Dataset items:

::::::::

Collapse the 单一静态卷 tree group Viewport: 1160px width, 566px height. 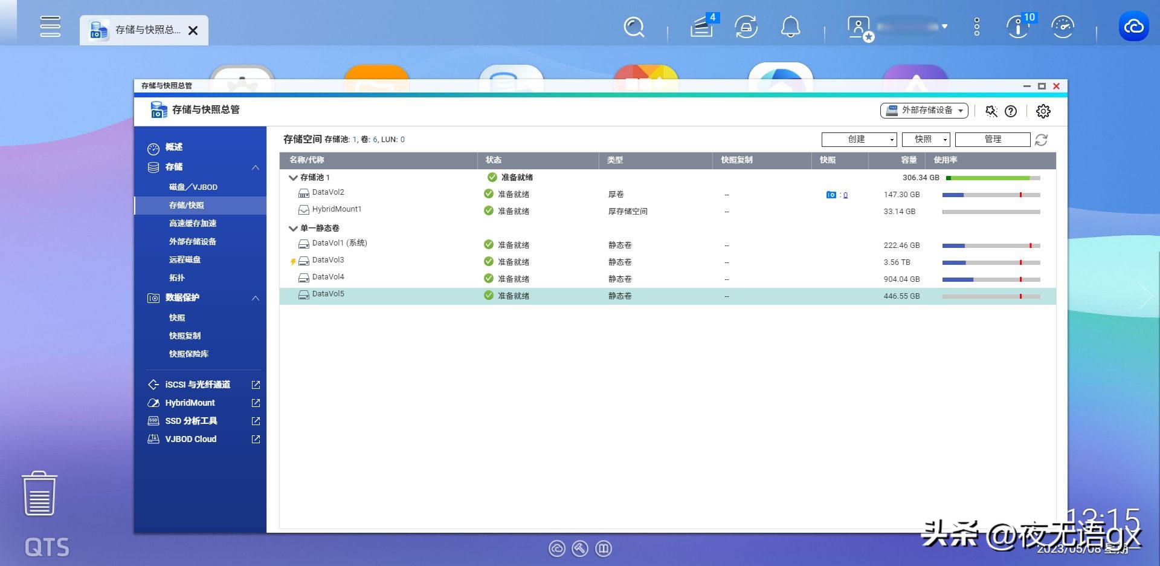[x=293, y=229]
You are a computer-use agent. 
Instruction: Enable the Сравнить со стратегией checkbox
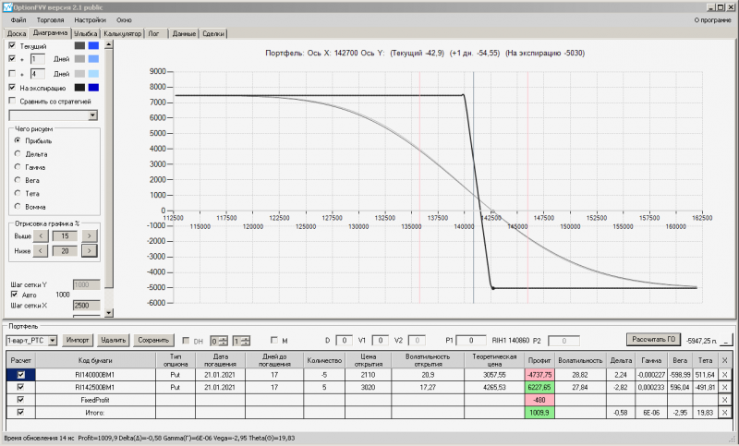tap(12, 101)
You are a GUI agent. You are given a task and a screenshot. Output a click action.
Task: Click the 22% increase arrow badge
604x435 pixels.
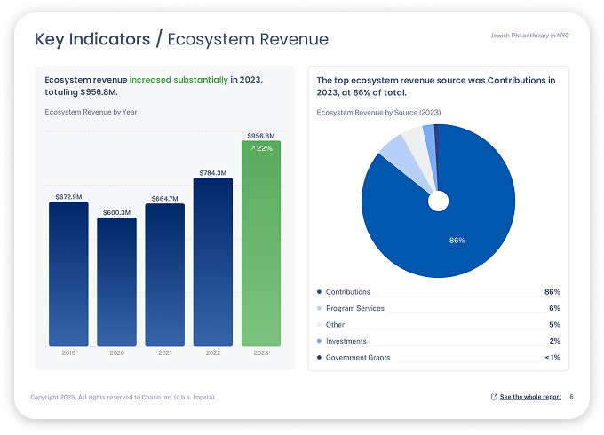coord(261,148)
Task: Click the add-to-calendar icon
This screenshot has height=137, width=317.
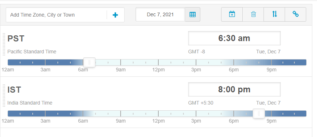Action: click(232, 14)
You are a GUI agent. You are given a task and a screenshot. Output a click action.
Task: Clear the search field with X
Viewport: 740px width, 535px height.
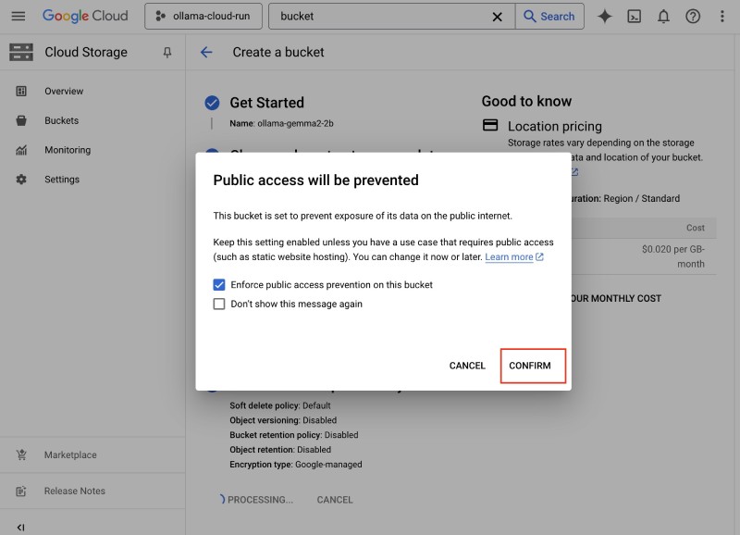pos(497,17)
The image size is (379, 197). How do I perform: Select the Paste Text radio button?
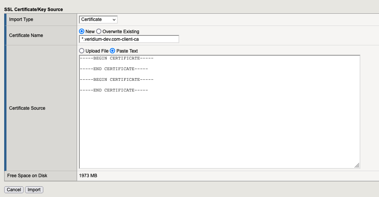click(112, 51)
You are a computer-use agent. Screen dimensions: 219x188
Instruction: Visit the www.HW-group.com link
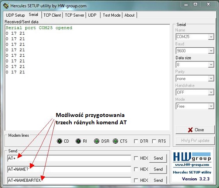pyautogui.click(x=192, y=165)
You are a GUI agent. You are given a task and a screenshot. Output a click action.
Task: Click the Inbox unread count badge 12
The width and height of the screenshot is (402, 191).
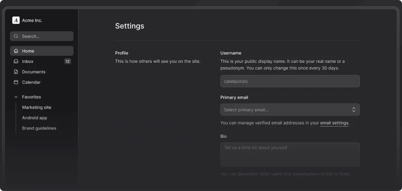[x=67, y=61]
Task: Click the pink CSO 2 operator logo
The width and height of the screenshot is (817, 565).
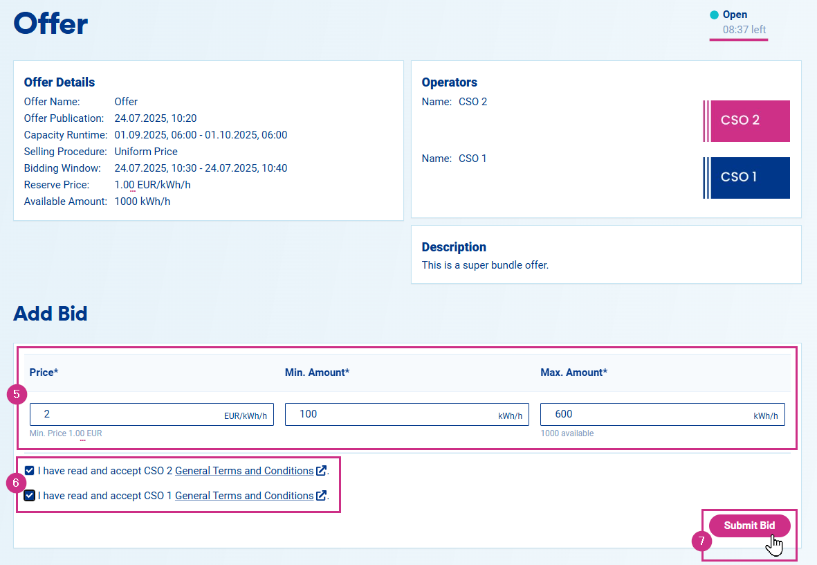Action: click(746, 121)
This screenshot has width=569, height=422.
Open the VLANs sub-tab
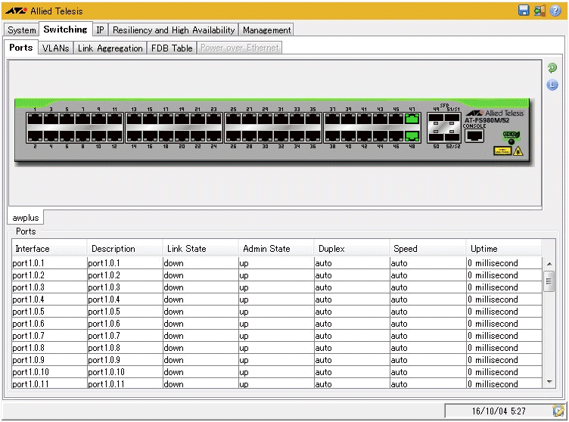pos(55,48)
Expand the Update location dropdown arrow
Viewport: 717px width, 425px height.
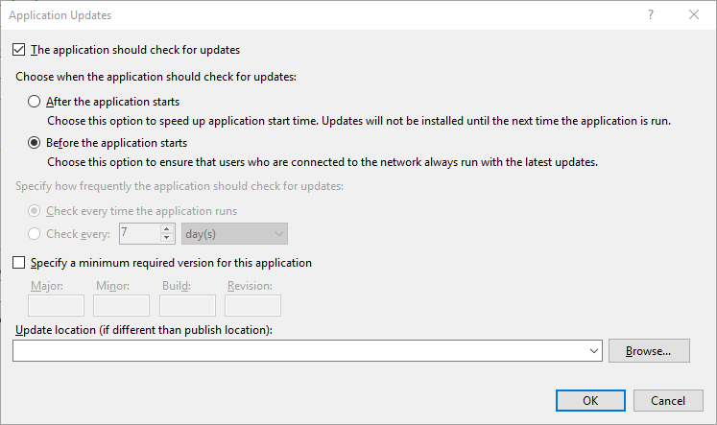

::::::::

Reproduce each line of the entries in which the word "arrow" is found.

**Result for this task**
Task: Click the 22% increase arrow badge
Expand the Update location dropdown arrow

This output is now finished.